Le sud maritime de l’Angleterre a longtemps gardé, même en pleine civilisation, l’aspect acariâtre et rébarbatif des vieux temps bretons. Portland est resté un lieu obscur, et presque un lieu inconnu, jusqu’au jour où il a donne le nom de comte à William Bentenek, premier gentilhomme de la chambre du roi Guillaume III et ambassadeur extraordinaire après la paix de Ryswyck. Mais, tout en devenant pairie, Portland est demeuré solitude. Au dix-septième siècle, cette solitude était farouche.

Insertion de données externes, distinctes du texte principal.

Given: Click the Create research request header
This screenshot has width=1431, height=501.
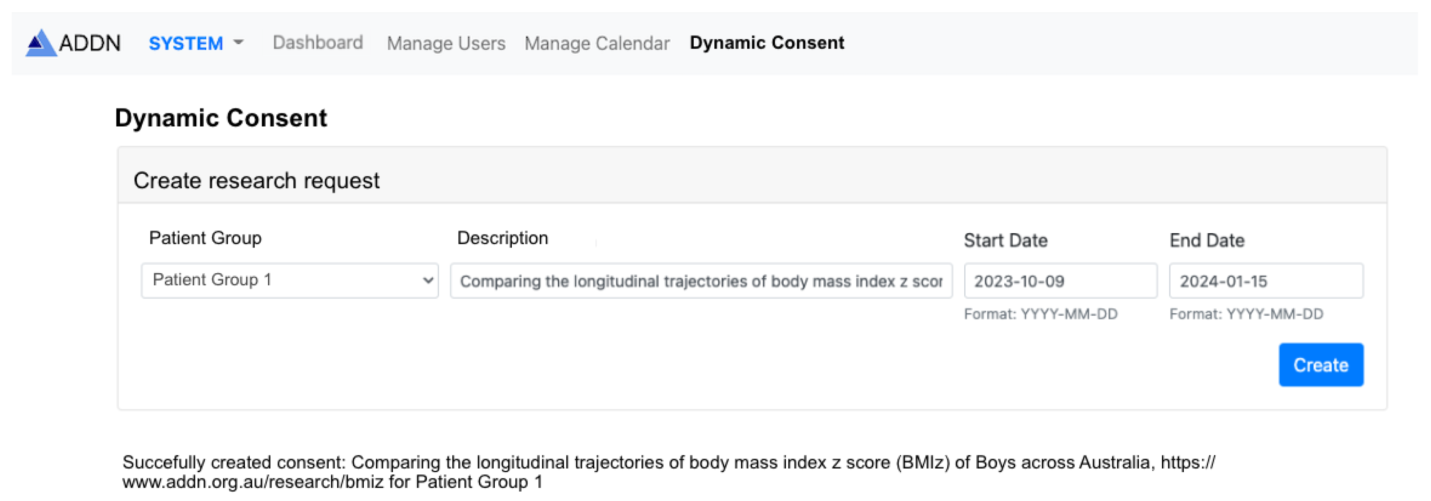Looking at the screenshot, I should 256,181.
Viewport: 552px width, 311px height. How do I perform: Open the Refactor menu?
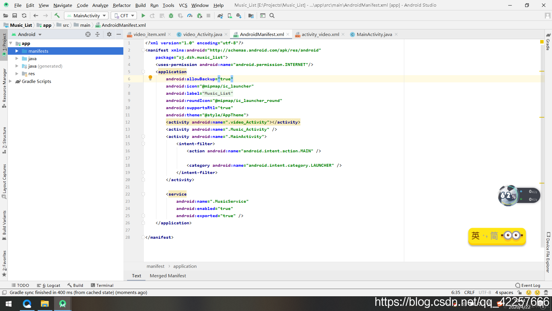(x=122, y=5)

Dans les rares hameaux de la côte, à Birtport par exemple, village de fileurs de chanvre et de faiseurs de câbles, on parlait encore cette antique langue perdue à laquelle appartiennent ces deux mots signifiant habitants des Caux, dont, à travers le latin de César, nous avons fait « les Durotriges ». Aux environs, l’océan se retirant peu à peu, çà et là, de certains points du rivage, il y avait d’anciens ports qui mouraient de cette retraite de la mer, entre autres Warcham, ville qui avait battu monnaie sous Guillaume le Conquérant, et qui maintenant agonisait, quoique baignée par deux rivières, la Frome au sud et la Piddle au nord. Dorchester était démantelée, son Maiden-castle passait pour hanté par les fées et les dames blanches, et quant à sa voie romaine, on n’y marchait point, le peuple la croyant pavée par les diables. Le beau château de Lulworth n’existait pas, ni ses pelouses où galopent les daims et les biches, ni son parc plein de gibier. On rencontrait par moments des vestiges des vieux siècles, appartenant aux saxons qui étaient sauvages et aux danois qui étalent barbares.

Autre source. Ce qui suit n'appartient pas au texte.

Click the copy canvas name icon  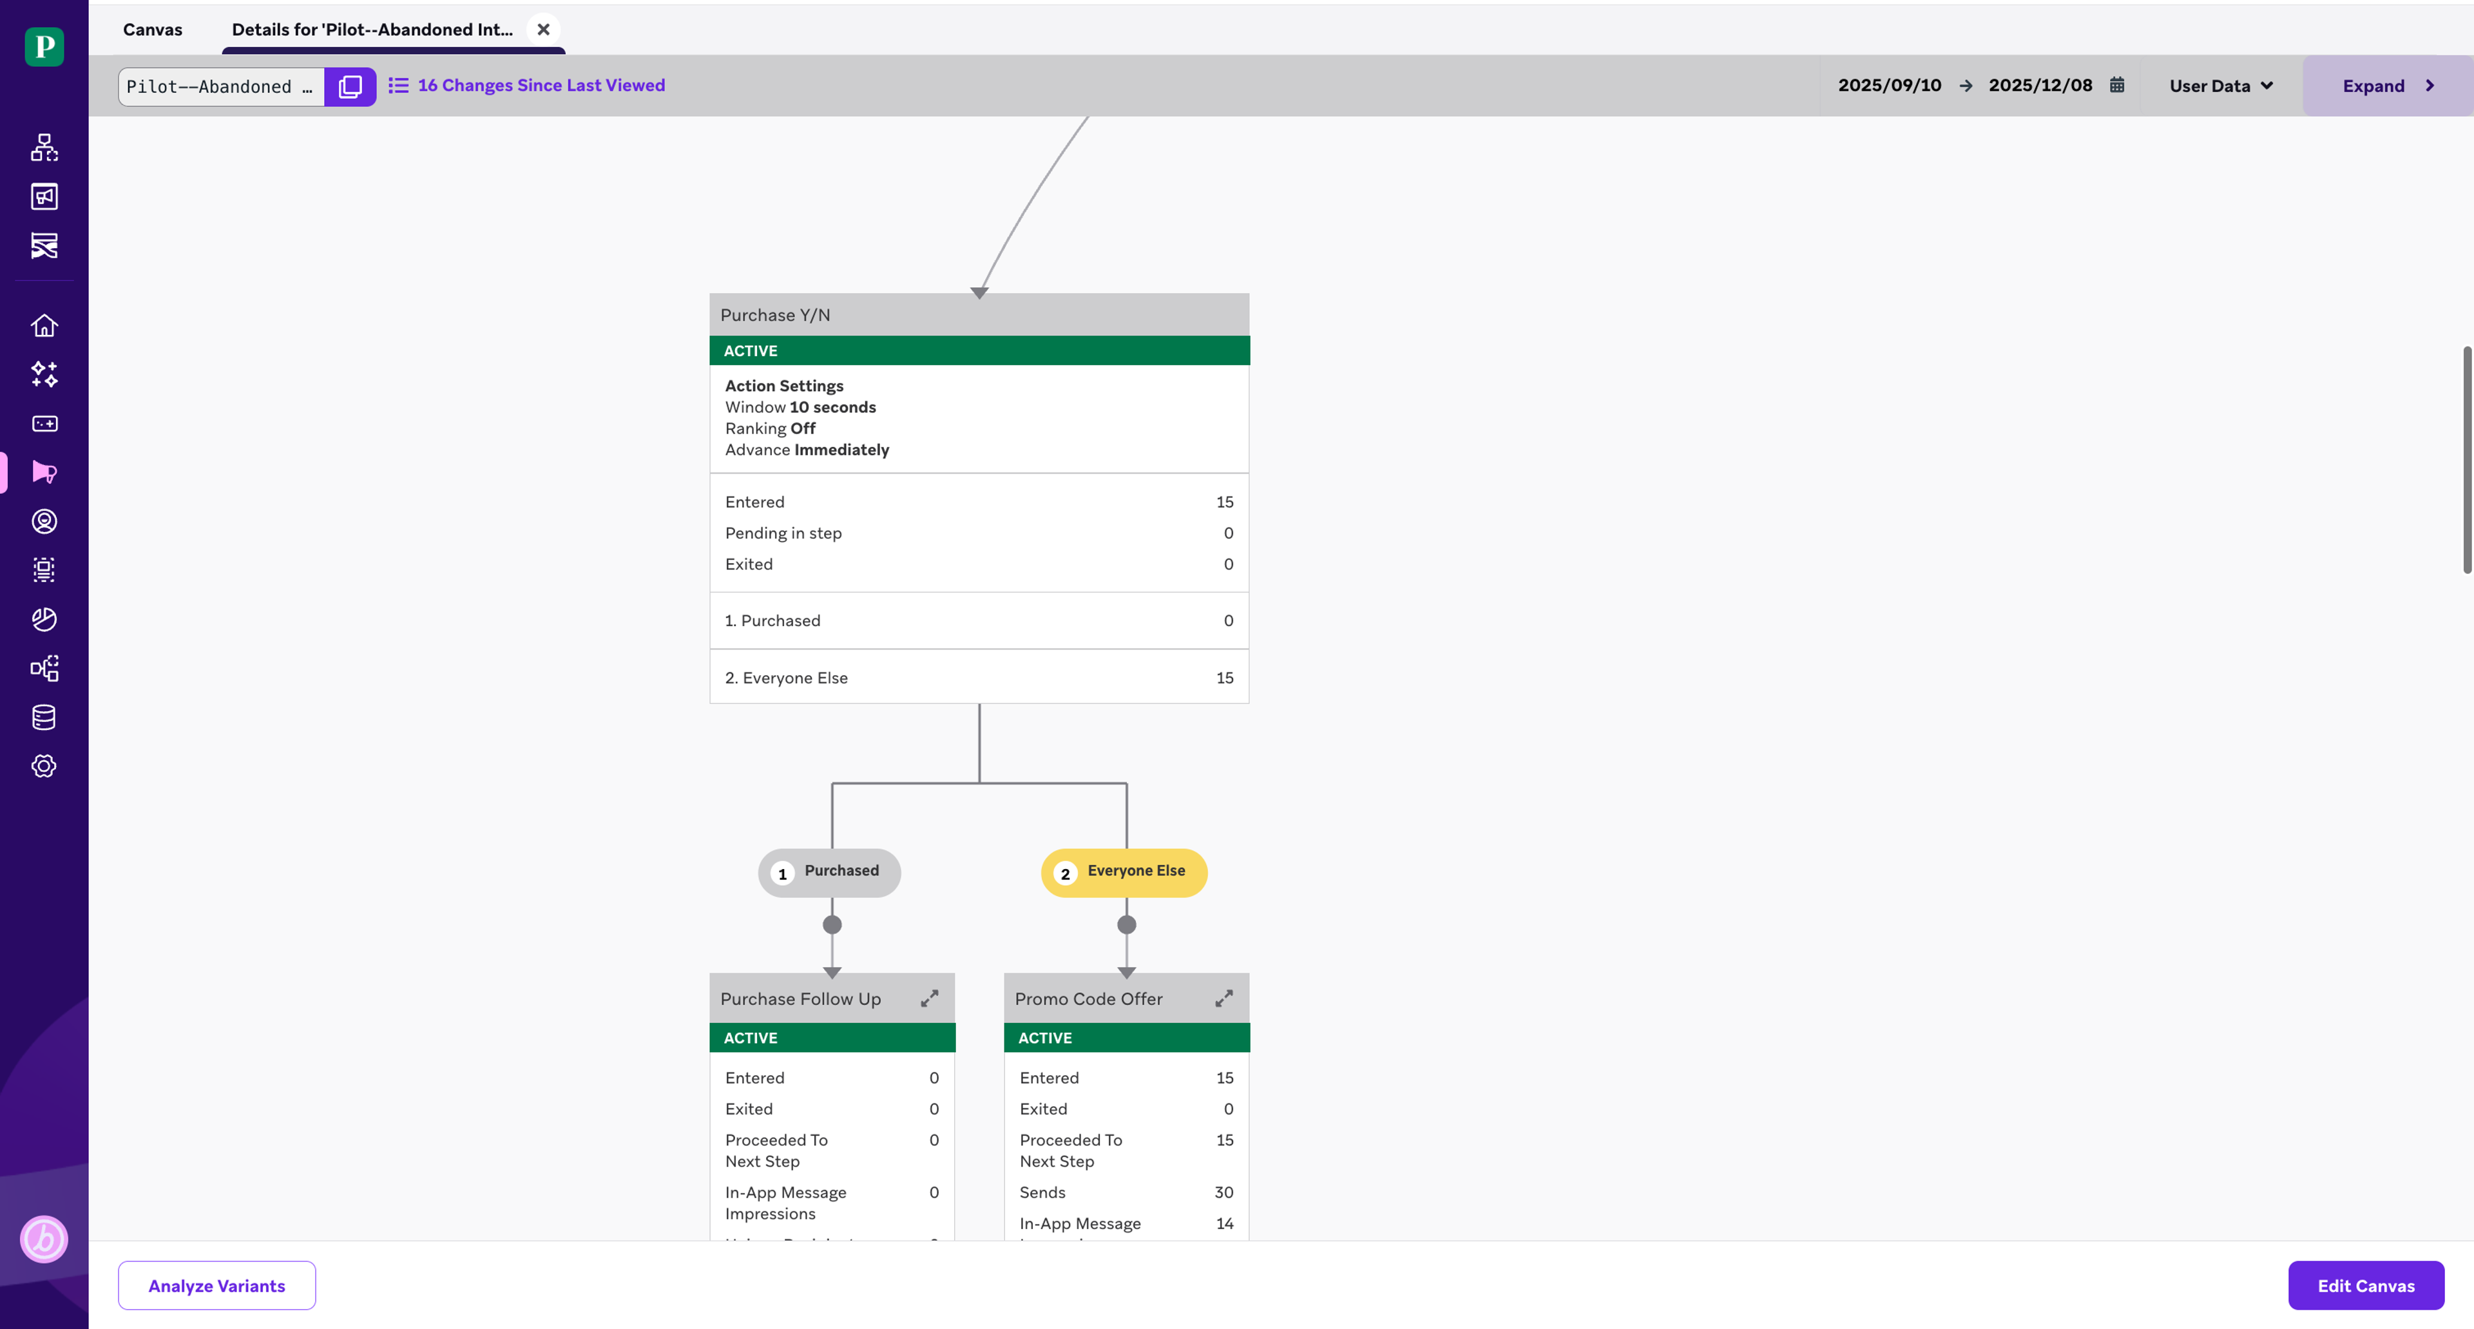click(350, 86)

Dans l’intérieur des terres, se dressaient parmi les broussailles, comme des affleurements de roches, les ruines des Caïrs, ces mystérieuses cités primitives, masses parfois extraordinaires, comme celles de Silcester, la palanquè bretonne qui avait une lieue de tour. Les traditions abondaient ; chaque courbure du test, du wey, ou de l’itching avait son histoire. La table ronde d’Arthur était à Winchester, qui est la vieille gwent. Aux alentours de la Blackwater, la pousse du blé était gênée par de larges carreaux de granit, qui étaient les anciennes rues dallées du roi Kenelwalch ; on en retrouvait les embranchements ; on pouvait voir dans un champ un tronçon d’édifice déformé qui avait été la Monnaie à six boutiques des rois du West-sex ; il y avait trace du sentier par où avait passé le faux cercueil de l’impératrice Mahaud, faisant la guerre au roi Étienne. Comme aujourd’hiu dans l’Amérique du Nord défrichée, telle campagne nue portait un nom de forêt, ainsi une plaine s’appelait des hêtres, « Bucken », mot saxon fruste encore distinct dans Buckholt. Les gros chênes de Vindugladia avalent leurs racines dans un encombrement de blocs sculptés. La reine Cuthbarghe revenait, voilée, dans le cloître sans voûte de Winbuenminster.

Aux légendes immémoriales se joignaient les légendes récentes. Le 20 juin 1653, à Pool, hameau de pécheurs dont le havre a quatre marées par jour, il était tombé une pluie de sang ; ce sang était chaud, et fumait. De là des superstitions ; une foule de petites terreurs locales ; ici la crainte d’une pierre debout dans un hallier ; là l’effroi d’une cloche dont on ne voyait pas le clocher. Ces peurs faisaient la solitude.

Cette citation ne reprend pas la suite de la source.